After the last half year full of trouble and many events, I’m beginning with my doctoral studies at the University of Stuttgart. It is a great honor for me to be in the research group of doctoral students in the collegue “Digital Media” and be part of a scholarship for three years. Subject of my research is the Uncanny Valley and writing a thesis in the next 3-5 years. Unfortunately, I must reduce my freelance work and academic employment at the Stuttgart Media University of course.
Subject
Content of my thesis is the famous theory from Masahiro Mori, a Japanese roboticist. The term describes the eerie feeling by observing figures (android robots, dolls and computer animated characters) that looks familiar until a special point of realism or antropomophism is reached where some imperfections of appearance and motions make them look uncanny. Until today there are no secured scientific explantions or empirical evidences for its existence, some have failed at all. I will analyze this interdisciplinary problem from the point of view of a computer graphic artist.
Goals
The exploration of the uncanny valley phenomenon is an interdisciplinary research where information technology encountered on human perception and psychology on computer generated images, dolls and robotics. The relations between human likeness and perceived familiarity, appearance and behaviour are the questions which I attend to myself.
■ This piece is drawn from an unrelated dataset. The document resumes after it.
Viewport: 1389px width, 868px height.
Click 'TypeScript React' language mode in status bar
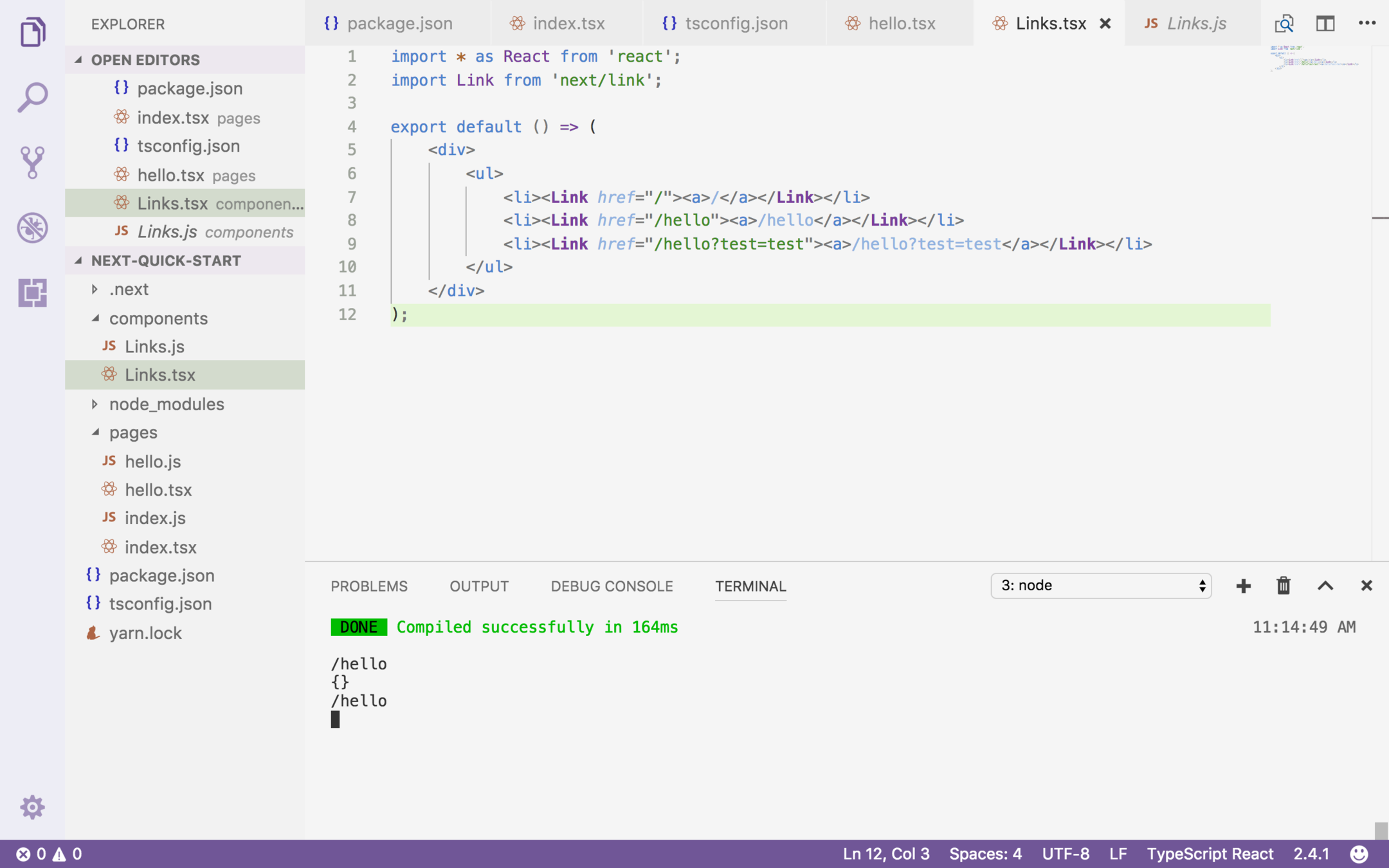[x=1210, y=854]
Some core goals of my research:
- Definition, Evaluation, Occurence
- Significance of
- Human faces, body and emotions
- Movements and interactions
- Gestures and postures
- Behaviour and AI
- Explaning feelings and thoughts of observers
- Medical explanations
- The U.V. in Computer Generated Images
- The U.V. in Robotics / Dolls
- Prediction with mathematical term
- Ways out of the valley by design, psychology and techniques
Another unanswered question is the role of the mirror neurons and their emotional islands, which have a significant impact on our emotional participation and are often associated with autism and Asperger syndrome. I think this will be a very exciting research and I hope to enjoy to write more about this and to work together with amazing people.